Heavy metal, é preciso pensá-lo


Por Miguel Pacífico
Jornalista
Delfos


Com alguma frequência no mundo da música pesada nos deparamos com discursos inflamados sobre a qualidade e a longevidade da mesma. Quase sempre o argumento primeiro é a fidelidade que o público desse gênero musical é capaz de construir em torno daqueles músicos cujo trabalho admiram. Qualquer pessoa minimamente familiarizada com o que falamos aqui sabe que, guardadas as devidas proporções, o que foi dito acima é facilmente passível de demonstração e, se necessário fosse, recorreríamos a inúmeros exemplos para tanto.

Porém, se queremos, nós, os envolvidos de alguma maneira com esse tipo de manifestação cultural, inseri-lo de maneira séria no rol dos gêneros artísticos relevantes, é necessário pensá-lo. Antes que o leitor diga que se trata tão e somente de uma forma de entretenimento, reafirmo e insisto que é necessário pensá-lo. Outros gêneros musicais que igualmente apresentavam-se como forma de entretenimento já foram, e ainda são, objeto de reflexão, então por que não nosso querido heavy metal?

Reafirmo: é necessário levá-lo às raias da reflexão sócio-cultural e fugir das armadilhas do discurso juvenil que busca conferir-lhe relevância comparando-o ao mundo efêmero de determinados nichos da música pop, cuja preocupação maior é descobrir quinzenalmente a grande novidade que vai tornar obsoletos todos aqueles trabalhos que você ou eu tanto consideramos.

Gravadoras, músicos, programas de rádio, grandes conhecedores do assunto e os seus muitos apreciadores construíram uma sólida rede paralela à grande mídia (ainda que com vícios próprios), e torna-se urgente pensar os mecanismos que sustentam e fazem funcionar todo esse submundo. É possível, e necessário, pensá-lo para assim conferir-lhe a legitimidade que tanto defendemos (qual de nós ainda não passou pelo constrangimento de tentar convencer alguém de que gostamos de algo que vai muito além da “
barulheira produzida por sujeitos de aparência duvidosa”?).

Utilizar a superficialidade da música pop como forma de defesa é estratégia obviamente fácil e igualmente frágil. Mas como nos sairíamos se tivéssemos que compará-lo a outros gêneros musicais detentores de maior profundidade? Gêneros que foram construídos e sustentados por nomes como Handel e Strauss, Robert Johnson e Muddy Waters, Charlie Parker e Duke Ellington, ou os nossos Noel Rosa e Pixinguinha? Gêneros que foram e são ainda hoje pensados, vide o conclusivo
História Social do Jazz, do reconhecido historiador Eric Hobsbawn, e a extensa bibliografia produzida a respeito da música erudita, dos grandes nomes da música popular brasileira e até mesmo sobre o movimento punk (foi de fato algo passível de ser classificado como movimento?).

····················

-- EXERCÍCIO PROPOSTO 1 --
Resuma em duas frases o texto sobre a necessidade de pensar o heavy metal.

····················

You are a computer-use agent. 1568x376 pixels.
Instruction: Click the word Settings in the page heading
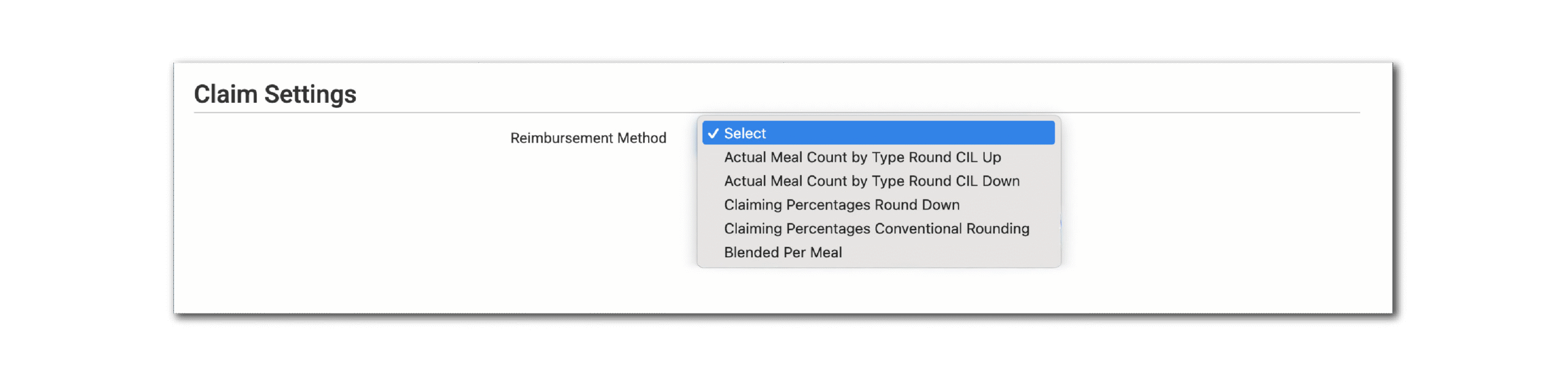(x=310, y=94)
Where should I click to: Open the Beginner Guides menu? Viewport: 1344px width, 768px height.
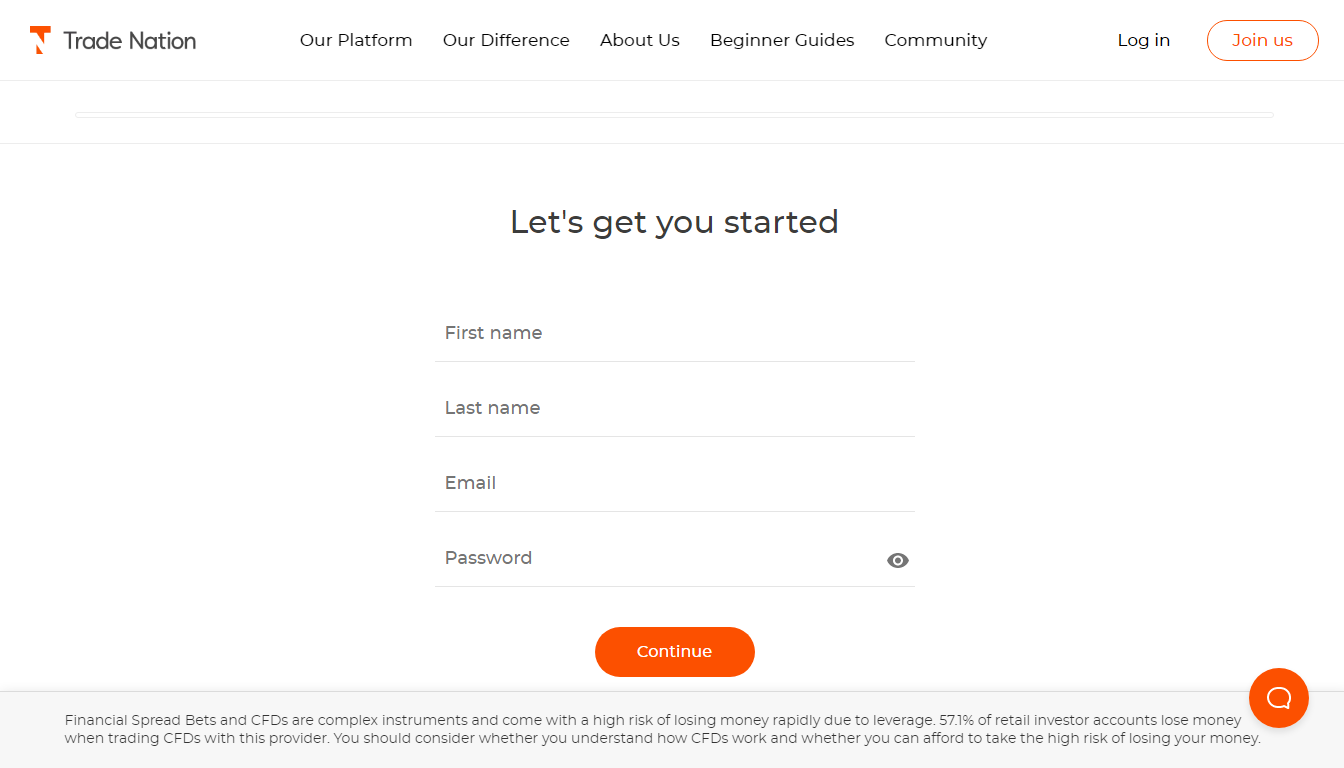pos(782,41)
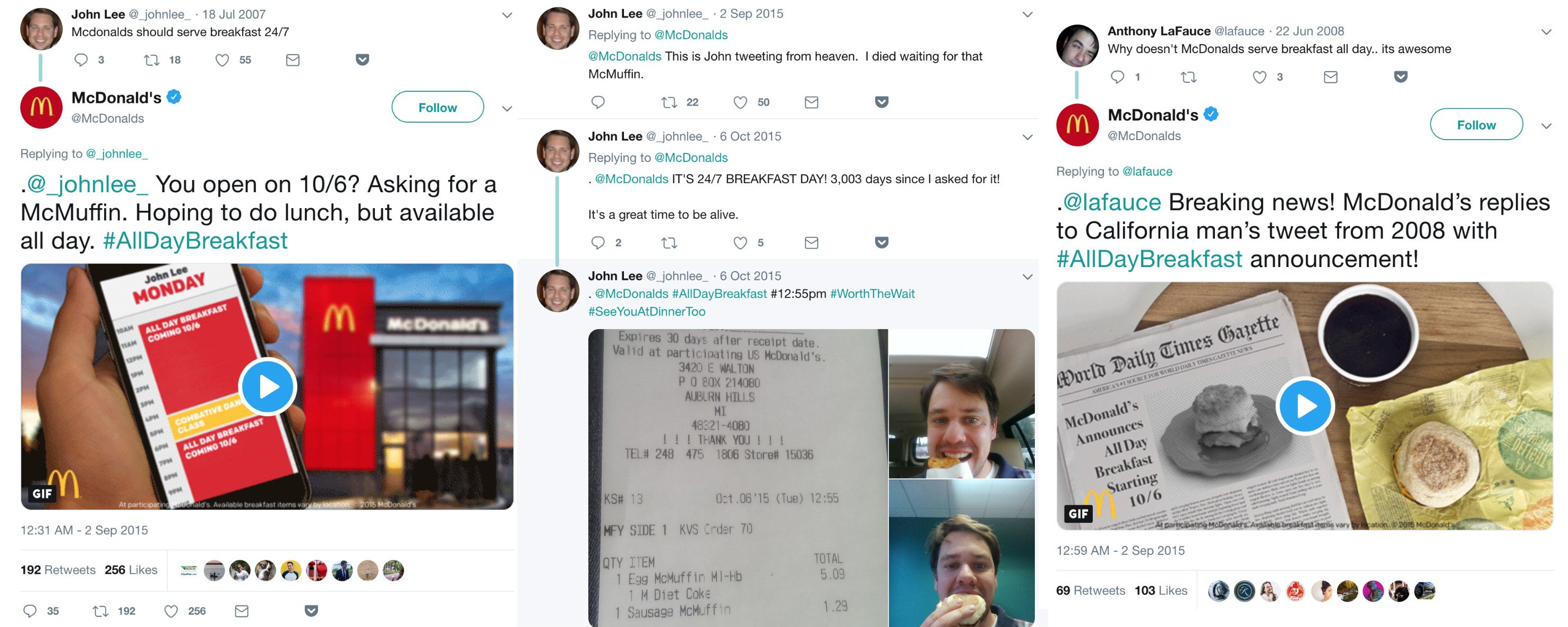View the 103 Likes list
The width and height of the screenshot is (1568, 627).
click(x=1161, y=590)
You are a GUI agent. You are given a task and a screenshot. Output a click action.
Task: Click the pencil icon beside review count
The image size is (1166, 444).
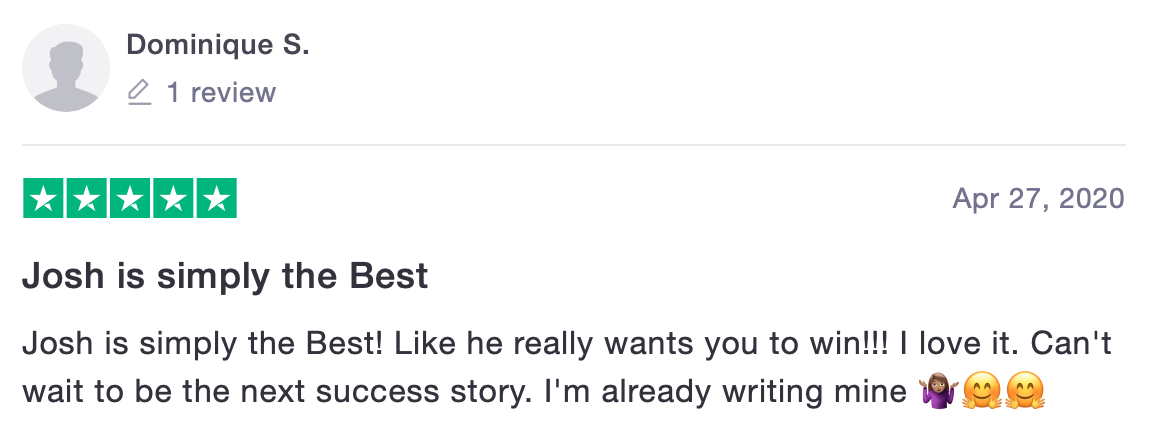tap(140, 93)
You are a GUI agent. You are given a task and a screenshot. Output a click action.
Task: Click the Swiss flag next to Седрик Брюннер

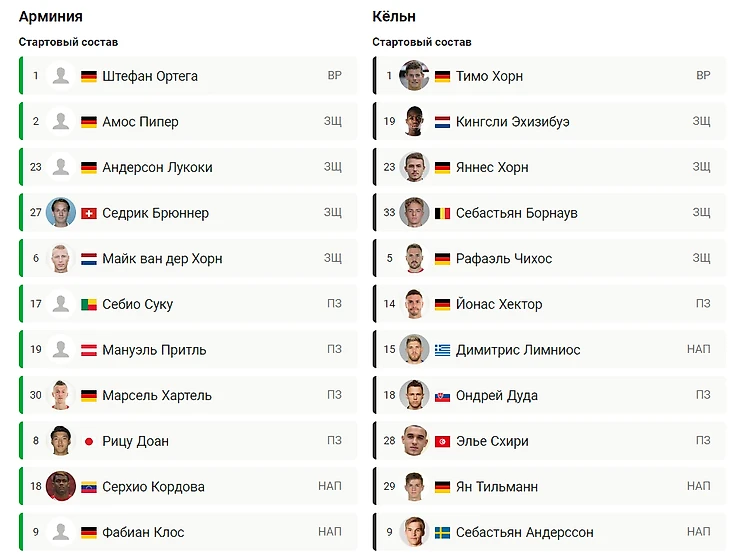[x=89, y=213]
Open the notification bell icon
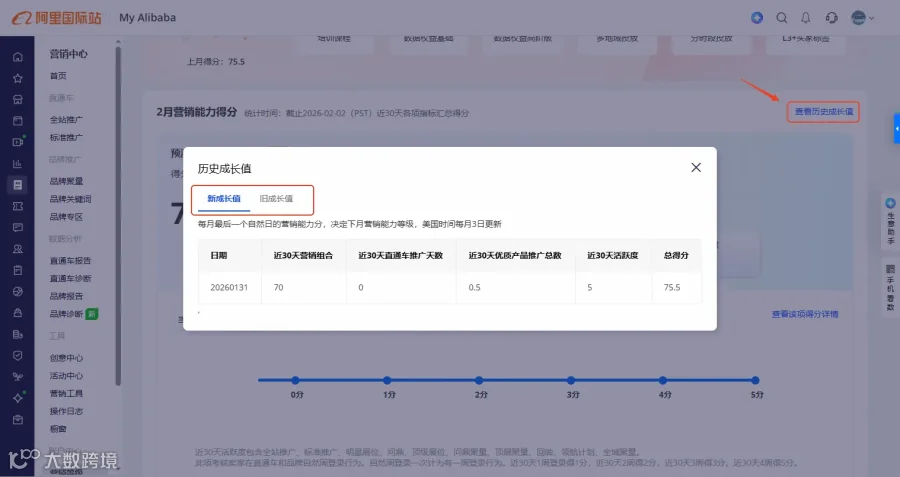900x477 pixels. [806, 18]
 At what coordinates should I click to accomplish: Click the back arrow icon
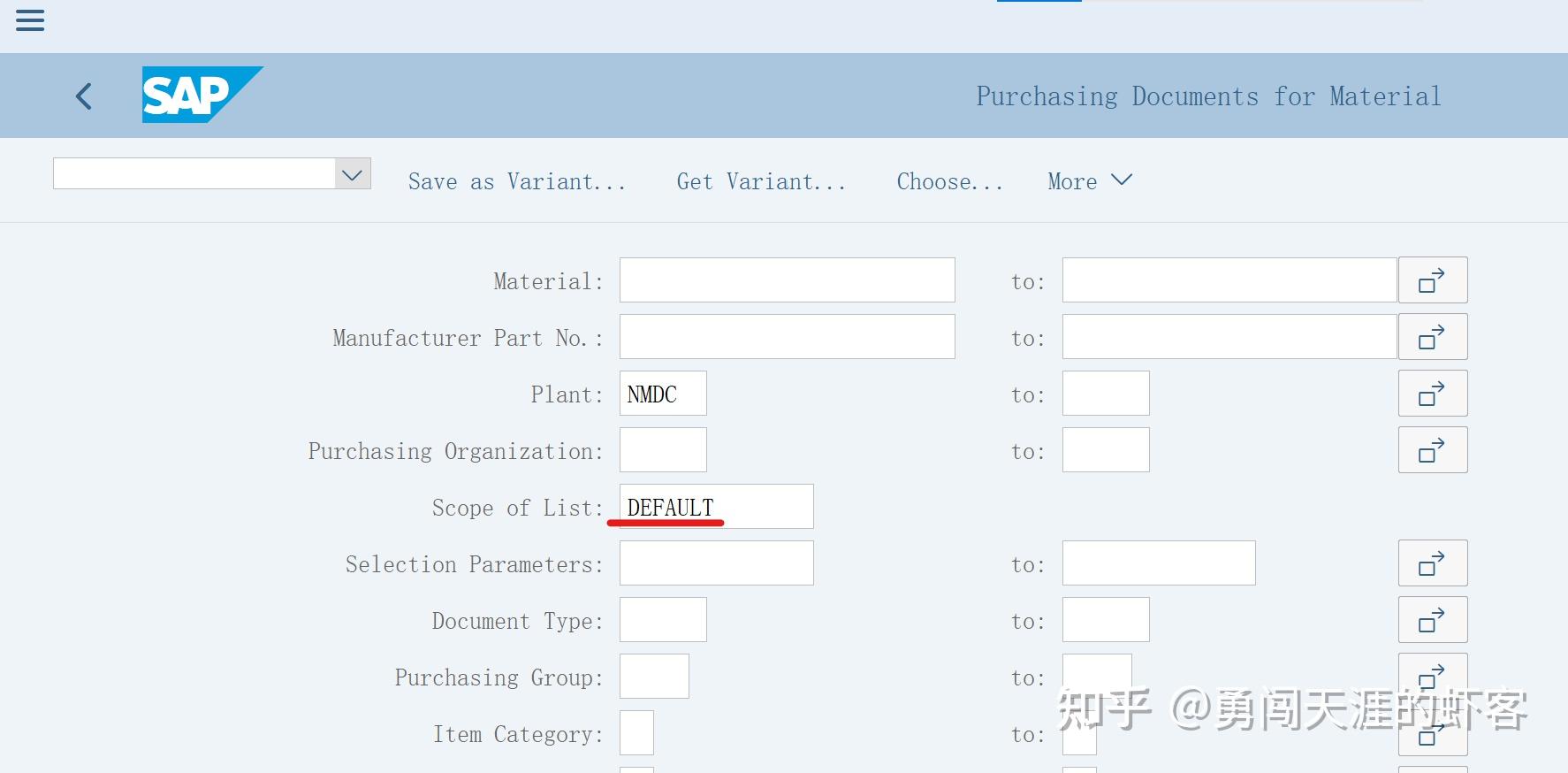coord(85,96)
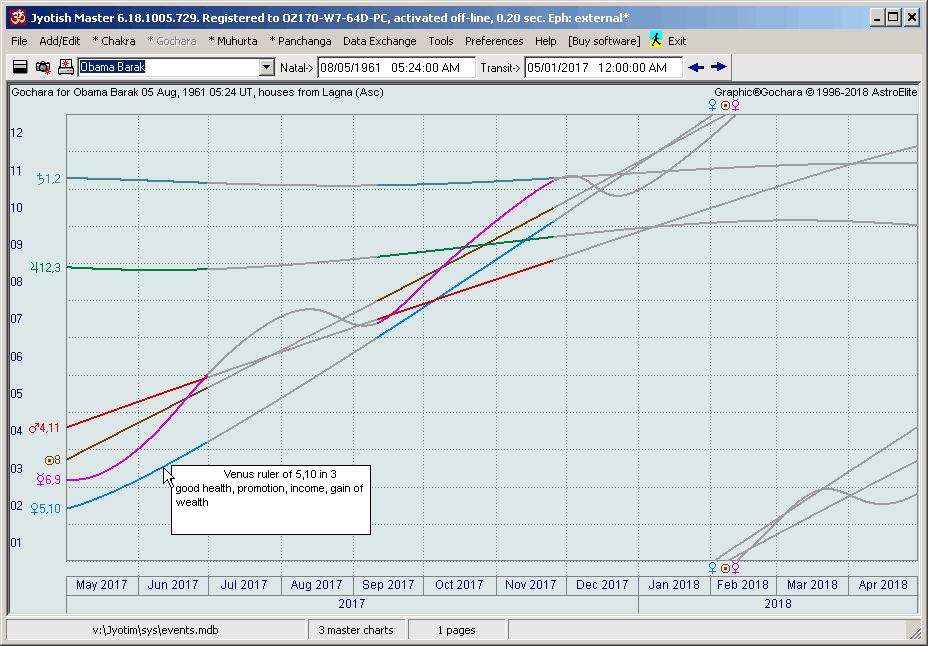Click the left arrow to step transit back
The image size is (928, 646).
[697, 67]
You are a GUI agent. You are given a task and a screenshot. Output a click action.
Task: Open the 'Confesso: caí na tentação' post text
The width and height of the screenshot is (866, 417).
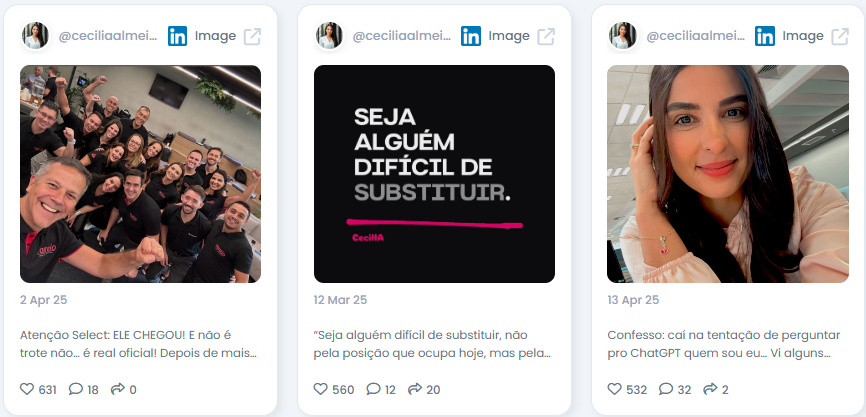724,344
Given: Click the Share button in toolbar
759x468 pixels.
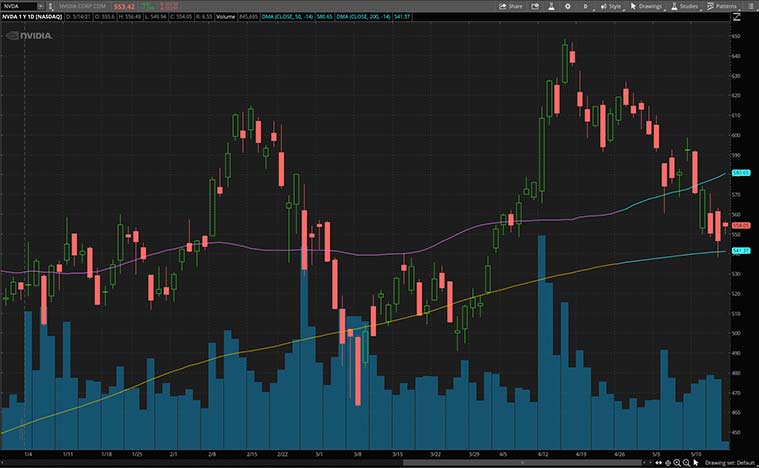Looking at the screenshot, I should pyautogui.click(x=510, y=6).
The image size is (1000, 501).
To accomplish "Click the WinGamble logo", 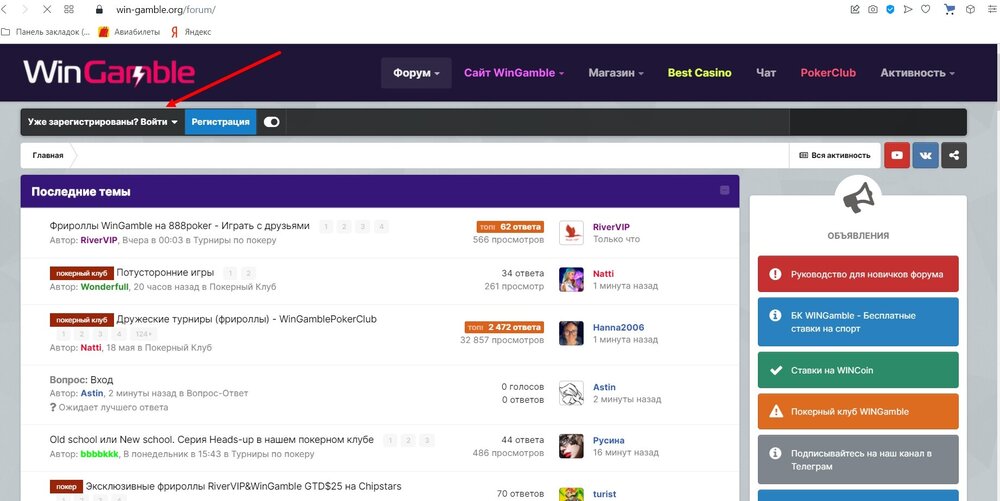I will [109, 72].
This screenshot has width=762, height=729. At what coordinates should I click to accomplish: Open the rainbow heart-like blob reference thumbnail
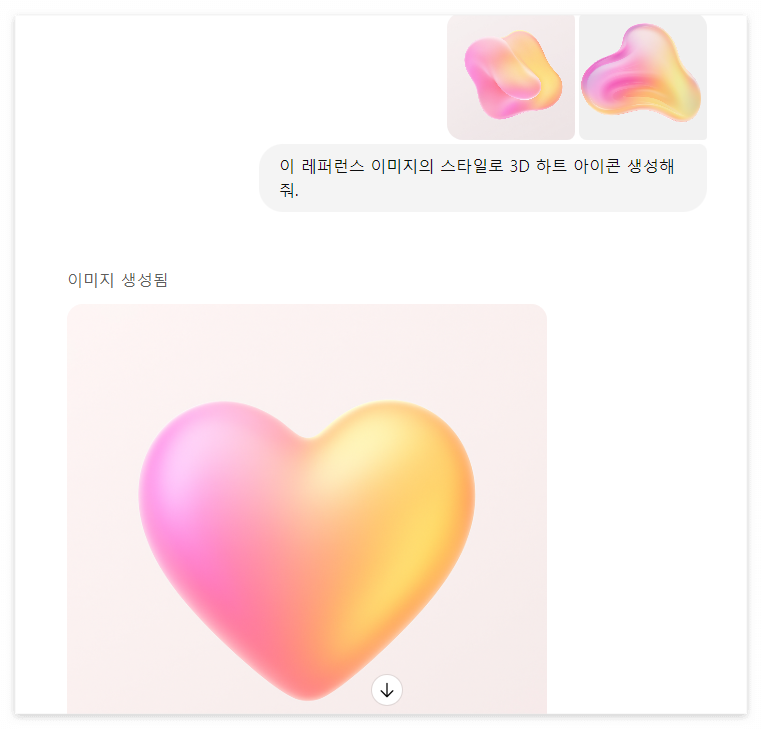point(643,77)
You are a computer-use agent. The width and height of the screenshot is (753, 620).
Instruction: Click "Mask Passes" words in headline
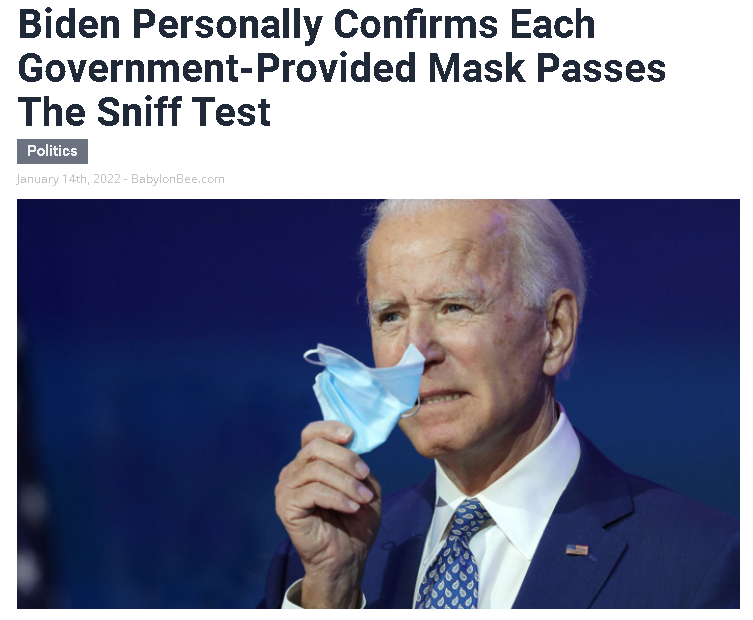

····················

-- EXERCÍCIO PROPOSTO 2 --
Transcreva sem alterações as entradas, do começo delas até a linha com "900x477 pixels. [806, 18]", incluindo essa linha, e deixe as imagens de fora da resposta.

-- RESULTADO CORRETO 1 --
O texto defende que, para inserir o heavy metal de maneira séria entre os gêneros artísticos relevantes, é necessário pensá-lo e levá-lo à reflexão sociocultural, em vez de defendê-lo com comparações fáceis e frágeis com a música pop efêmera. Argumenta que outros gêneros, como o jazz, a música erudita e a música popular brasileira, já são objeto de reflexão, e que é urgente pensar os mecanismos da rede paralela à grande mídia que sustenta esse submundo para conferir-lhe legitimidade.

-- RESULTADO CORRETO 2 --
You are a computer-use agent. 1568x376 pixels.
Instruction: Click the word Settings in the page heading
(x=310, y=94)
Where should I click to: Open the Beginner Guides menu? Viewport: 1344px width, 768px height.
pos(782,41)
View the 103 Likes list
The width and height of the screenshot is (1568, 627).
click(x=1161, y=590)
You are a GUI agent. You are given a task and a screenshot. Output a click action.
Task: Click the pencil icon beside review count
The image size is (1166, 444).
tap(140, 93)
You are a GUI agent. You are given a task and a screenshot. Output a click action.
Task: Click the Swiss flag next to Седрик Брюннер

[x=89, y=213]
Open the notification bell icon
900x477 pixels. [806, 18]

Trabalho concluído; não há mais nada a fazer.